Extracellular vesicles (EVs) are emerging as valuable tools in biomarker discovery, particularly in the context of cancer and other diseases. A notable study demonstrated the potential of fecal extracellular vesicle microRNA signatures (FEVOR) as non-invasive biomarkers for colorectal cancer (CRC), utilizing machine learning to enhance detection accuracy (ref: Zhang doi.org/10.1021/acsnano.4c16698/). This innovative approach underscores the promise of EVs in early cancer detection and personalized medicine. Furthermore, the analysis of lipid content in EV preparations has been highlighted as crucial for understanding their biological roles and potential as biomarkers (ref: Skotland doi.org/10.1002/jev2.70049/). The integration of advanced analytical techniques, such as mass spectrometry, allows for comprehensive profiling of EV lipidomes, which can provide insights into disease states and therapeutic responses. These findings collectively emphasize the transformative potential of EVs in biomarker discovery, paving the way for novel diagnostic and therapeutic strategies.

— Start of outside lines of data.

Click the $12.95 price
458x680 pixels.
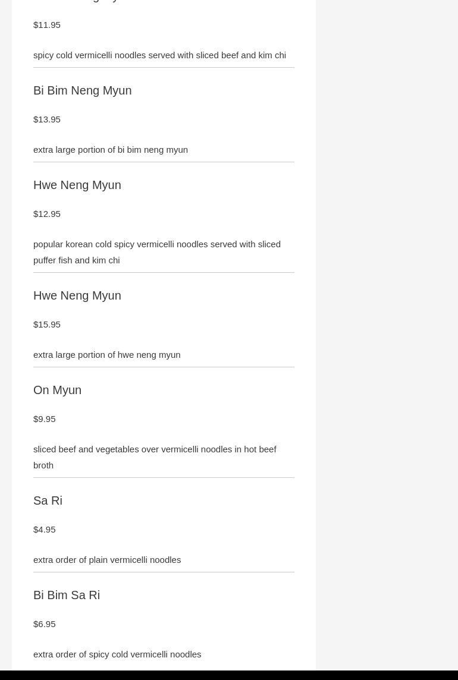(47, 214)
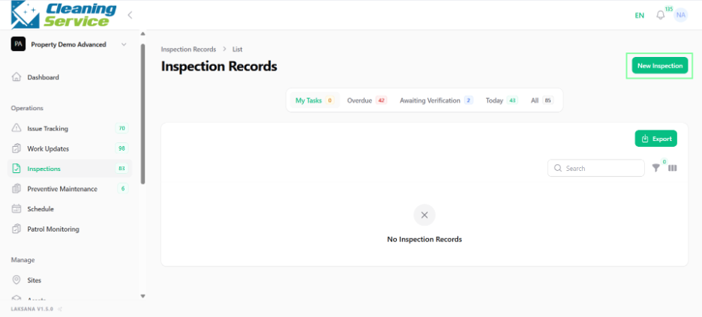The height and width of the screenshot is (317, 702).
Task: Open the filter funnel icon
Action: [x=656, y=168]
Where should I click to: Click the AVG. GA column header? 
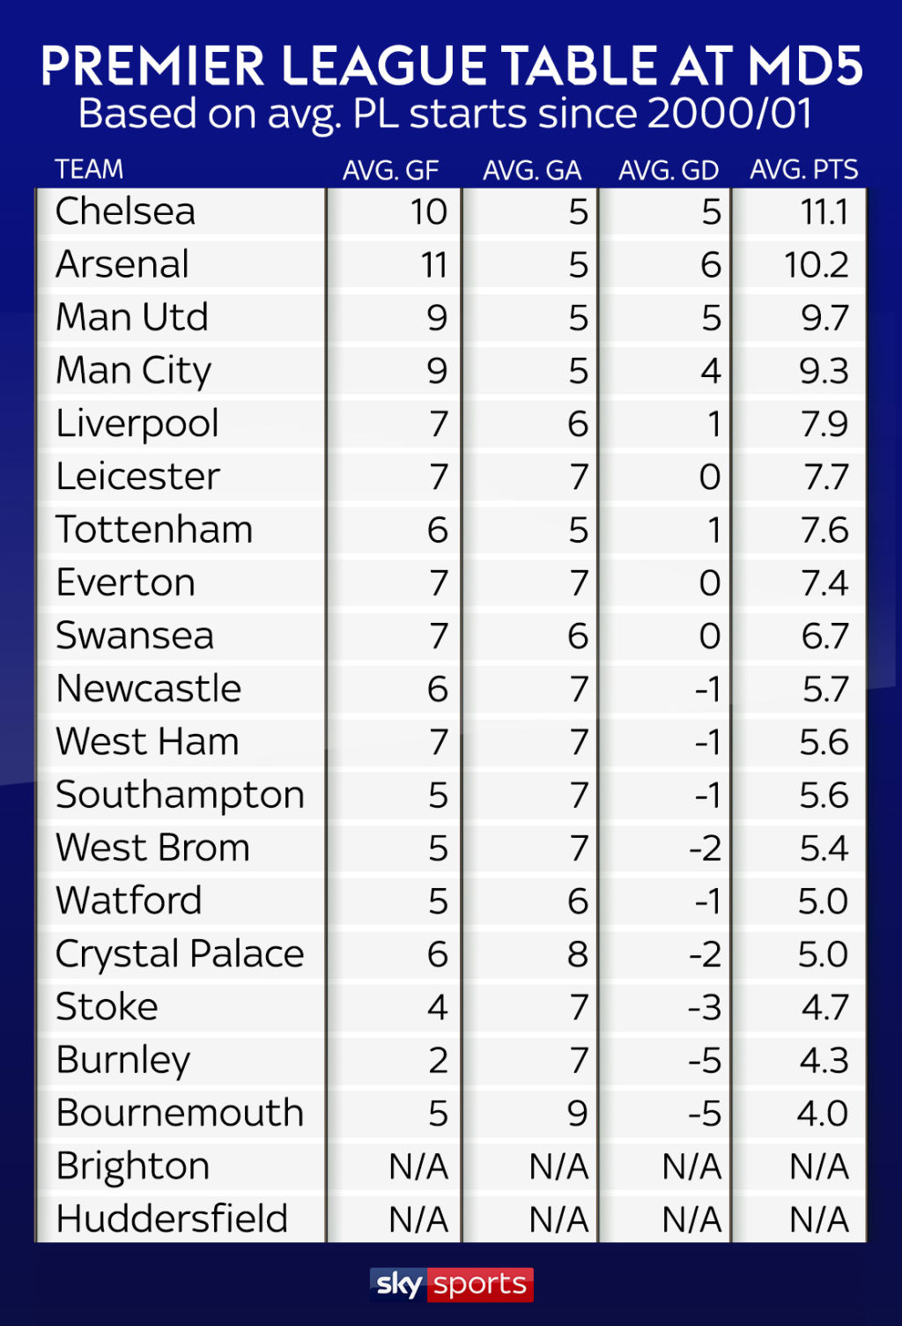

Extracellular vesicles (EVs) are increasingly recognized for their potential in gene therapy, particularly in facilitating the delivery of therapeutic nucleic acids. A study comparing the horizontal gene transfer potential of EVs and viral-like particles revealed that both play significant roles in marine habitats, suggesting that EVs could be harnessed for gene delivery applications (ref: Biller doi.org/10.1038/s41467-025-57276-w/). This highlights the versatility of EVs as vehicles for genetic material transfer, which could be leveraged in therapeutic contexts. Additionally, advancements in nanoscopic profiling of small EVs via high-speed atomic force microscopy (HS-AFM) have provided new insights into their structural characteristics and functional roles (ref: Sandira doi.org/10.1002/jev2.70050/). This methodological innovation enhances our understanding of EV biology and their potential applications in gene therapy. Furthermore, the identification of podoplanin-positive cell-derived EVs contributing to cardiac amyloidosis post-myocardial infarction illustrates the multifaceted roles of EVs in both disease processes and potential therapeutic interventions (ref: Cimini doi.org/10.1016/j.celrep.2025.115408/). These findings collectively underscore the transformative potential of EVs in gene therapy and regenerative medicine.